За спиной Конан слышал шаги Бабрака, но крики остальных туранцев раздавались в стороне. А впереди узкое пространство между двумя грядами камней преградили несколько мятежников, появившихся из-за угла с твердым намерением прикрыть отступление старого колдуна.
Первый бросился вперед с копьем наперевес, но плохо прицелился и тотчас же поплатился за это. Ятаган Конана сначала отсек пальцы, сжимавшие древко, а вторым ударом перерезал противнику горло. Второй мятежник бросился на киммерийца, сжимая в каждой руке по длинному изогнутому ножу. Клинок Конана и тут оказался проворнее. Противник, с рассеченным лицом, залитым кровью, все же продолжил свой последний рывок, пробежав еще несколько шагов вслепую, прежде чем рухнуть на землю. Следом за ним оборону держали еще двое хвонгов. Проскользнув между ними, Конан удостоил ударом в бок только одного, будучи уверенным, что Бабрак займется вторым.

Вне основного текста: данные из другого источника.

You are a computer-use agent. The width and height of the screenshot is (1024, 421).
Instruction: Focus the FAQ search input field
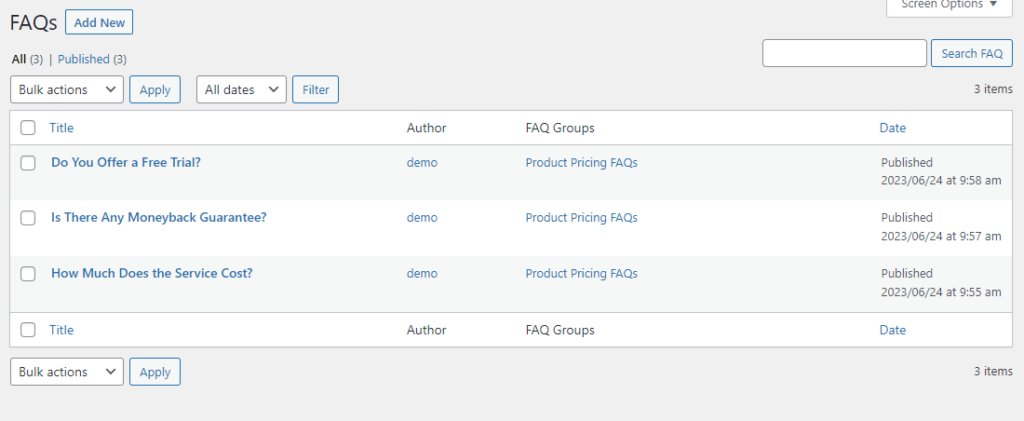coord(844,54)
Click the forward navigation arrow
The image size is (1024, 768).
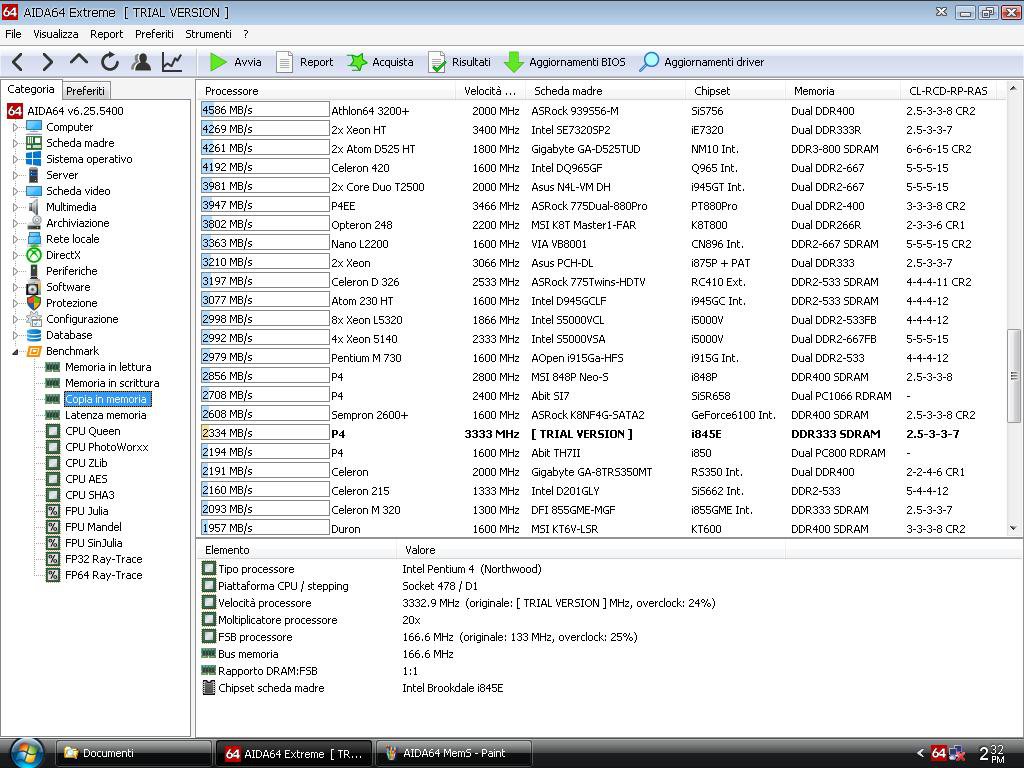47,62
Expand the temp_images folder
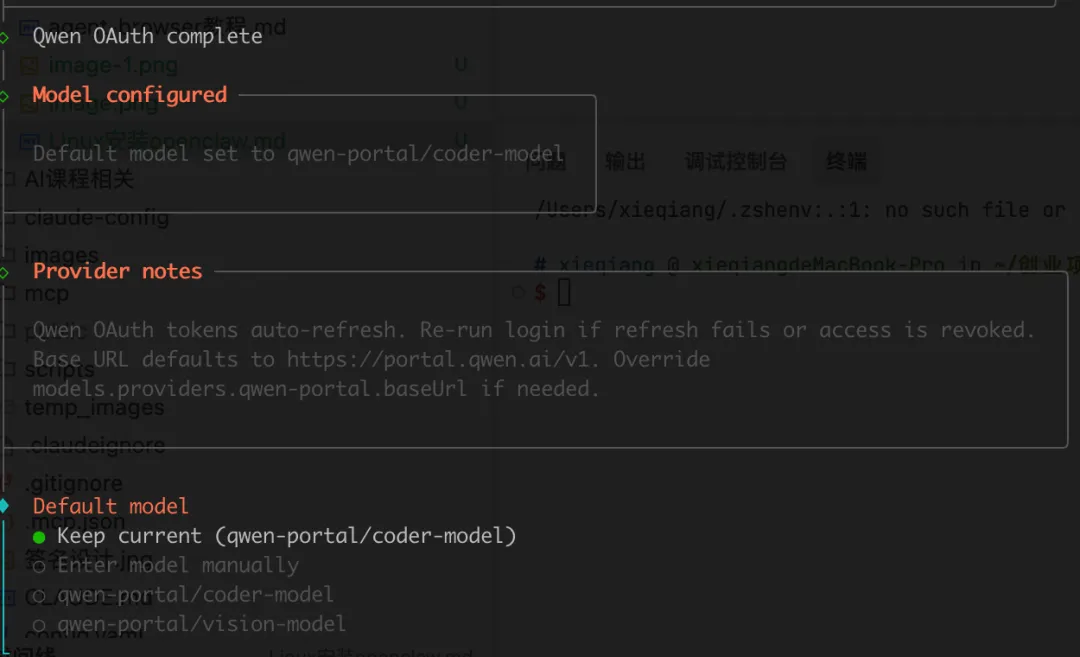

Перескочив через какой-то завал, Конан оказался на узкой тропе, уходившей от города в джунгли. Теперь киммерийца от носилок отделяло лишь несколько шагов, да носильщики с корзинами преграждали путь. Расшвыряв бедняг по сторонам, Конан в два прыжка нагнал несущих носилки мятежников. Шедший вторым стражник положил свой конец носилок на землю и схватился за кинжал. Одного взмаха ятагана оказалось достаточно, чтобы телохранитель-неудачник как подкошенный упал на тропу. Еще один шаг — и Конан занес клинок над пассажиром носилок, который в ужасе смотрел на киммерийца, пытаясь закрыться от стального лезвия поднятой вверх рукой.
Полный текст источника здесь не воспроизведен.